Yazılı görevler
• A. Kayıtlarda "Given: Click the RESIA logo" ifadesini içeren satırla başlayıp "Looking at the screenshot, I should pos(461,625)." ifadesini içeren satırla biten bölümü, bu iki satır da dahil olmak üzere olduğu gibi alıntıla. Resimleri cevaba alma.
• B. Yurt dışına göç eden beyaz Türk hakkındaki yazıyı kaldığı yerden sürdür.

Metin parçası
———
26 Aralık 2014 Cuma

Cumhurbaşkanı Erdoğan, doğruyu eksik söylüyor

Bugünkü Hürriyet'te çıkan yazımı bir ilave web linkiyle burada da sunuyorum.
***

Son birkaç aydır durup durup sosyal medyada, özellikle de Facebook'ta yeniden paylaşılma rekorları kıran bir blog yazısı var.
Bir beyaz Türk vatandaşımız ülkeyi terk etmiş, kendisinin ve ailesinin geleceğini yurt dışında aramaya karar vermiş, bunu yaparken de birnevi manifesto yazmış.
Bu metni 'Bir beyaz Türkün hezeyanları' diye okuyabilirsiniz; bence de iç tutarlıktan yoksun, siyasi paranoyaya bol bol yer vermiş bir metin bu. Ama bu metne yansıyan duygunun bir hayli yaygın olduğunu görmemeye imkan da yok.
Bu vatandaş geleceğini yurt dışında arayacak, bu uğurda ailesini, çocuklarını bir bilinmeyene doğru yola çıkaracak ve göçmen olmanın bütün zorluklarını peşinen kabul edecek kadar ülkesinden ümidi kesmiş ama öte yandan yurt dışında (tam olarak İngiltere'de) yaşayıp bir orta sınıf hayatı sürmesine imkan verecek kadar da donanımlı biri.
———
Görev malzemesi
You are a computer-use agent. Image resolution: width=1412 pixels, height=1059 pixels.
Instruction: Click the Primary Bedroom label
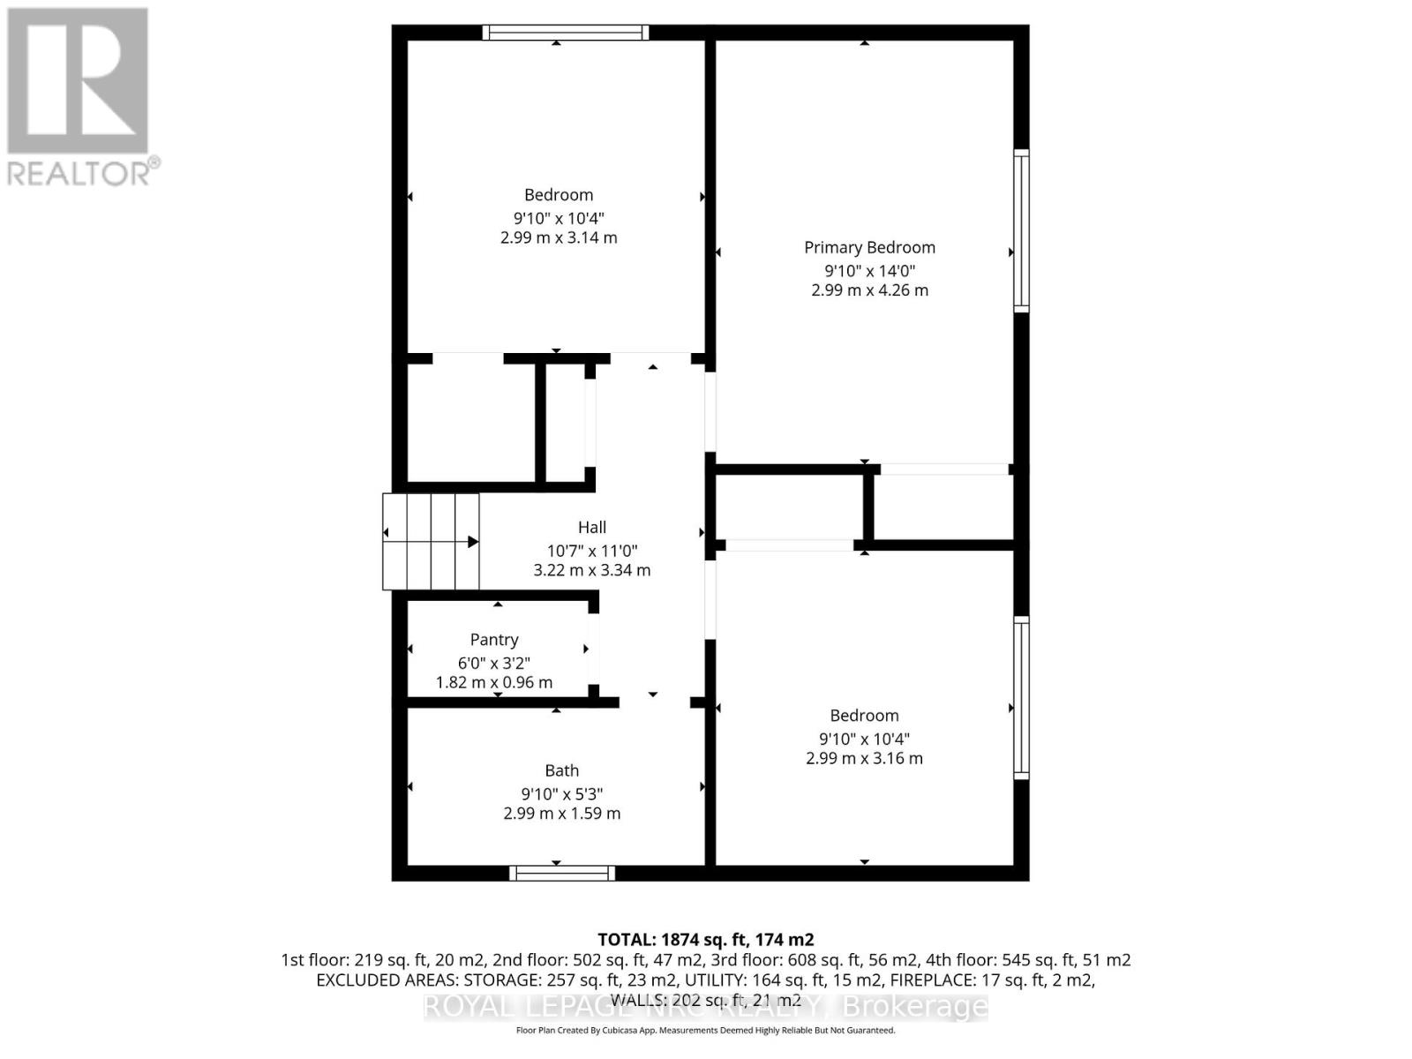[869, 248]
———
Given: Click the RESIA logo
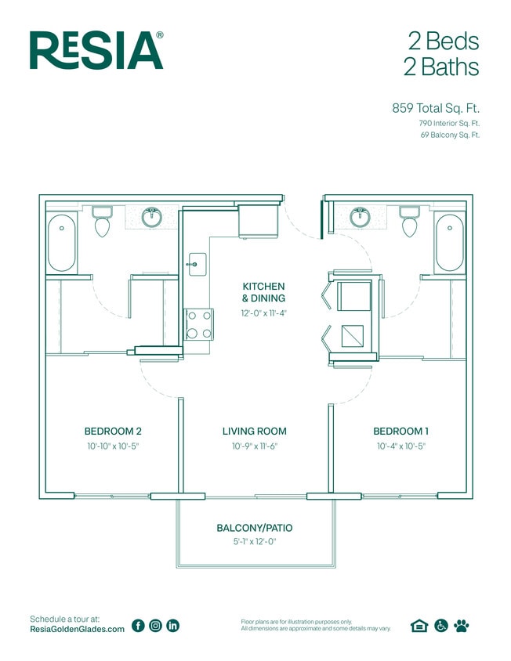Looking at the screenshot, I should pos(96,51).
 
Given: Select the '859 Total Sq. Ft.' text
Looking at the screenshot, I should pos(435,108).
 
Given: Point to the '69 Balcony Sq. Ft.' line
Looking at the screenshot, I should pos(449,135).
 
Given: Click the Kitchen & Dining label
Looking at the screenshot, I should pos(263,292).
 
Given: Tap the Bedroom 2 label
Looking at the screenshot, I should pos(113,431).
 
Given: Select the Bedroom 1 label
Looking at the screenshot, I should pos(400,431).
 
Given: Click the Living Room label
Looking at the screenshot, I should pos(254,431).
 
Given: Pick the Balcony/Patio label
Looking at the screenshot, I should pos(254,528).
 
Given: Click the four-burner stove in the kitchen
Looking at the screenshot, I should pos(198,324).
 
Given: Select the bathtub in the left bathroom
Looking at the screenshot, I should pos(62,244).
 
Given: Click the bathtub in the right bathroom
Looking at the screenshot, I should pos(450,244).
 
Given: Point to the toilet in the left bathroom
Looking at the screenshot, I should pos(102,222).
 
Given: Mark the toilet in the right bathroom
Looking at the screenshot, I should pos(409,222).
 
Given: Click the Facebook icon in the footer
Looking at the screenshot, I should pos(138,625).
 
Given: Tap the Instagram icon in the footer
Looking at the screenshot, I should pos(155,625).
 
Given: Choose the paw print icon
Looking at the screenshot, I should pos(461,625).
———
Cevap seti
• A.
Given: Click the RESIA logo
Looking at the screenshot, I should pos(96,51).
 
Given: Select the '859 Total Sq. Ft.' text
Looking at the screenshot, I should pos(435,108).
 
Given: Point to the '69 Balcony Sq. Ft.' line
Looking at the screenshot, I should pos(449,135).
 
Given: Click the Kitchen & Dining label
Looking at the screenshot, I should pos(263,292).
 
Given: Tap the Bedroom 2 label
Looking at the screenshot, I should pos(113,431).
 
Given: Select the Bedroom 1 label
Looking at the screenshot, I should pos(400,431).
 
Given: Click the Living Room label
Looking at the screenshot, I should pos(254,431).
 
Given: Pick the Balcony/Patio label
Looking at the screenshot, I should pos(254,528).
 
Given: Click the four-burner stove in the kitchen
Looking at the screenshot, I should pos(198,324).
 
Given: Select the bathtub in the left bathroom
Looking at the screenshot, I should pos(62,244).
 
Given: Click the bathtub in the right bathroom
Looking at the screenshot, I should pos(450,244).
 
Given: Point to the toilet in the left bathroom
Looking at the screenshot, I should pos(102,222).
 
Given: Mark the toilet in the right bathroom
Looking at the screenshot, I should pos(409,222).
 
Given: Click the Facebook icon in the footer
Looking at the screenshot, I should pos(138,625).
 
Given: Tap the Instagram icon in the footer
Looking at the screenshot, I should pos(155,625).
 
Given: Choose the paw print icon
Looking at the screenshot, I should pos(461,625).

• B.
Yani, 'Gitsek bu ülkeden' diyenler ve demekle kalmayıp kalkıp gidenler bir azınlığa mensup olsalar da, aslen bu ülkenin en donanımlı insanları. Ülke yükselecekse onlarla yükselecek; onların yokluğu ise geride kalanlara bir çeşit ceza.
O yüzden dünyada hiçbir ülke, 'Benim mühendislerim, yüksek lisanslılarım, üniversite mezunlarım, sermaye sahiplerim giderlerse gitsinler' demez, onları ülkede tutmak için elinden geleni yapar.
Geçen hafta adını vermeyeceğim bir önemli kişiyle sohbet ediyordum. Konu geldi üniversitelere, yurt dışında yetişmiş Türkiyeli bilimcilerin burada katkı sunmasına. Kendisi de bu iktidara hiç de uzak olmayan sohbet ettiğim kişi, bir üniversitemizle de yakında ilgili ve 'Çok kişiyle görüştük, hepsi de gelmeye hazırdı ama 1.5-2 yıl önce birden fikir değiştirdiler' dedi; ülkede değişen iklimi, demokrasiden ve özgürlüklerden uzaklaşma izlenimini referans vererek.
Evet iklim... Özgürlük iklimi, 'Geleceğimi burada özgürce arayabilirim' iklimi...
İki gün önce Cumhurbaşkanı Recep Tayyip Erdoğan da aynı iklimden söz etti. Hem de bilimin gelişmesi, yurt dışında yetişmiş Türkiyeli beyinlerin ülkeye dönüp katkı sunması konusunda konuştu.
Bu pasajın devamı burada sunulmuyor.